"It's the day before Christmas, and there's no better time to be at the Loud House!"
"Those lyrics make no frankincense!"
"Hohohohoho! That's one!"
"My twelve puns of Christmas are off to a great start. I've only got to come up with eleven myrrh! Hohohohoho! Make that ten!"
"Hey, Lincoln! I just made the perfect Christmas outfit."
"Oh, don't worry about buying me a gift, Bobby Boo-Boo Bear. I mean, sure, it's our very first Christmas together, and I'll probably remember what you give me for the rest of our lives, but no pressure."
"Right. Uh, no pressure, Babe."
"See, contrary to popular belief, I am no angel."
"So, if I'm going to get on Santa's nice list, I have one day to undo twelve months of naughty!"

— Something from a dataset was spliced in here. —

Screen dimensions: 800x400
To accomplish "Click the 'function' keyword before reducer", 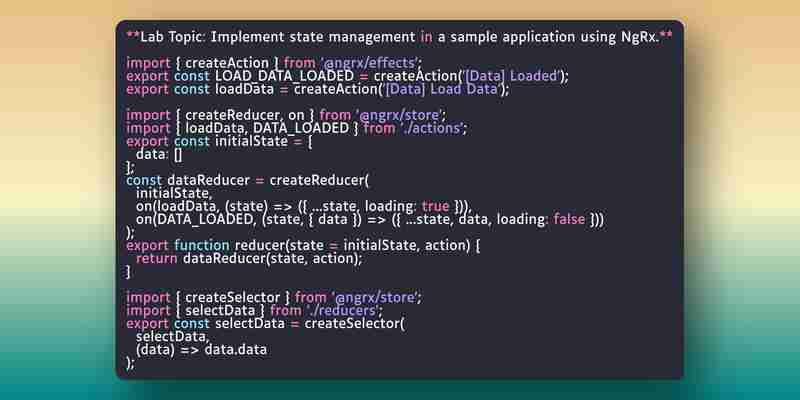I will pos(202,245).
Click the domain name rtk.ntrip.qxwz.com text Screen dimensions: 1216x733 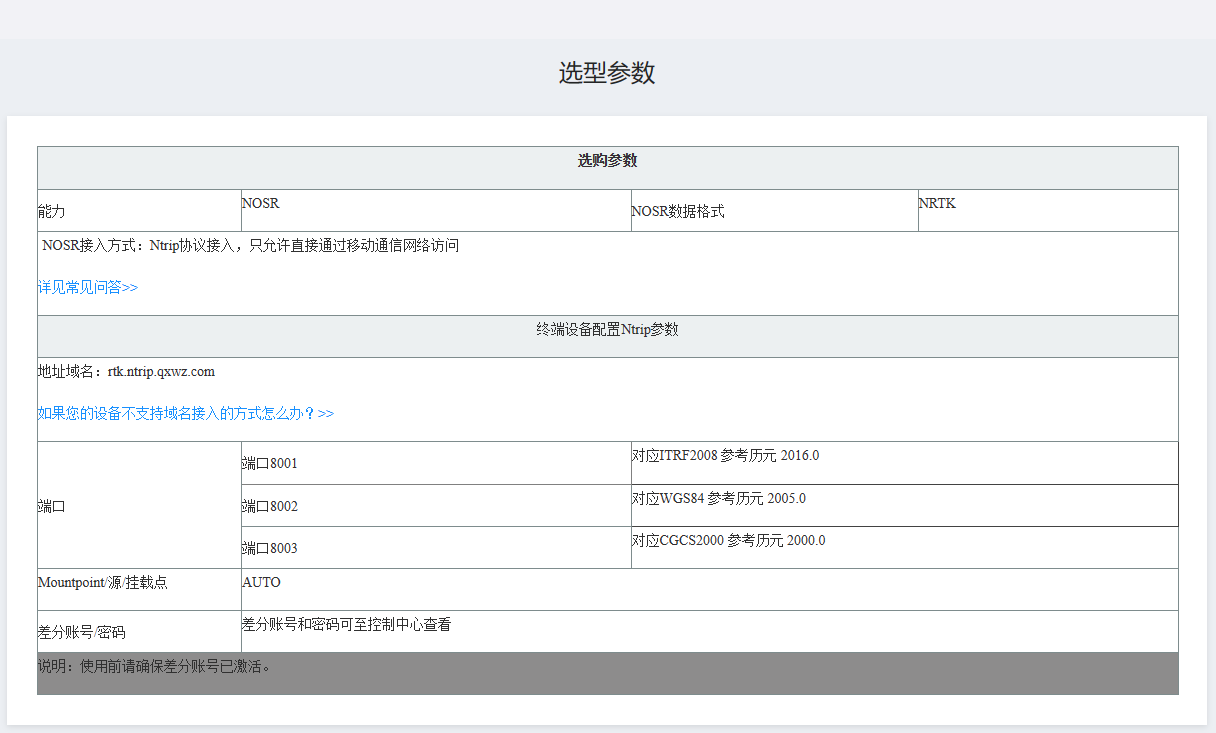coord(125,370)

"You're wasting your time. Factoring in sleigh speed, time zone changes, and reindeer bathroom breaks, it is scientifically impossible for this so-called Kris Kringle to deliver gifts to the approximately one billion qualifying children."
"As you can see, X equals no stinkin' way."

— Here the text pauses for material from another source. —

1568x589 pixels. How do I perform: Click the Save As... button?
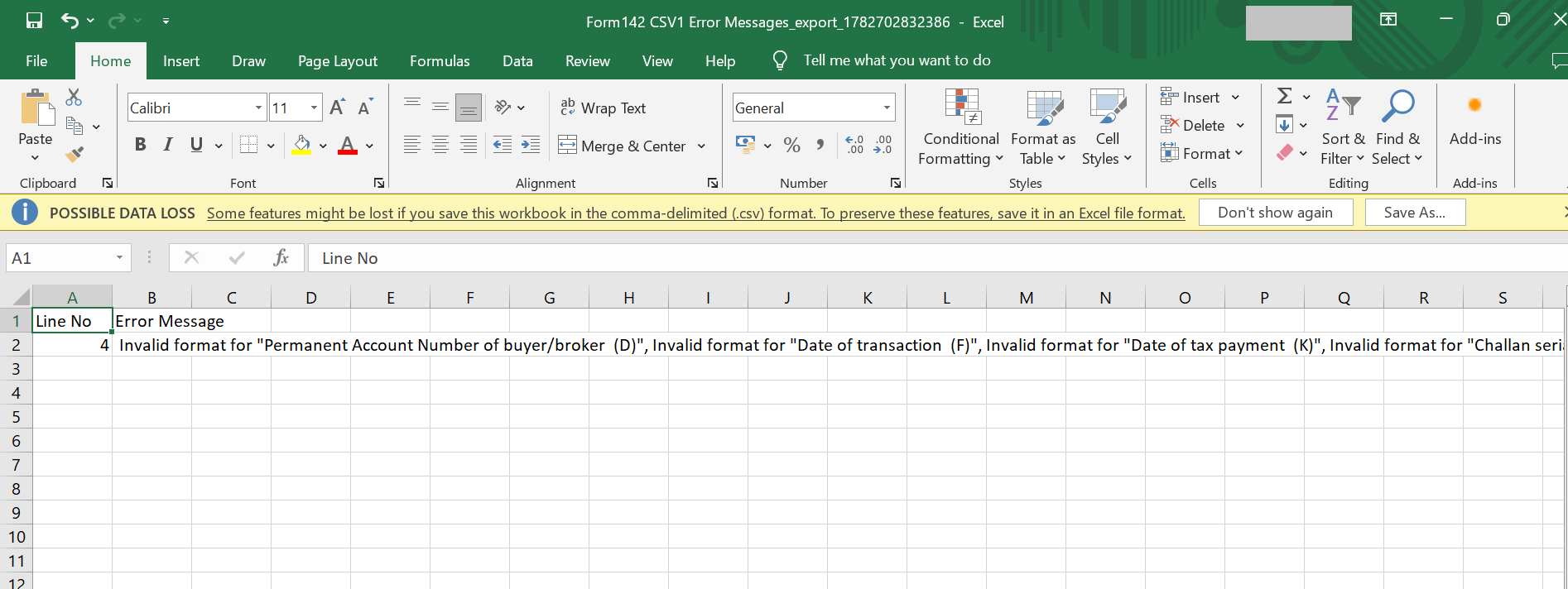1415,213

"You know what I want for Christmas? A bigger fireplace."
"What's that, Mom? I can holly hear you! Hohohohoho! That's three!"

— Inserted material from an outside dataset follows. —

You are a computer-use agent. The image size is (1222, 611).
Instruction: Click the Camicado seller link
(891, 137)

Lynn and Lucy search for their presents.
"Look at Dad getting figgy with it! Hohohohoho! Number five!"
"Sorry, Dad. Yule have to ask someone else. Get it? Yule? That's six! I just sleigh myself! Ooh, seven!"
"LOUDS! Turn down that annoying music! LOUDS! Shut off all those horrible lights!"
"I've got a week off school, ten inches of fresh snow, and this guy! The Fearsome Flyer 8000! Or as I affectionately call him, 'Big Red'."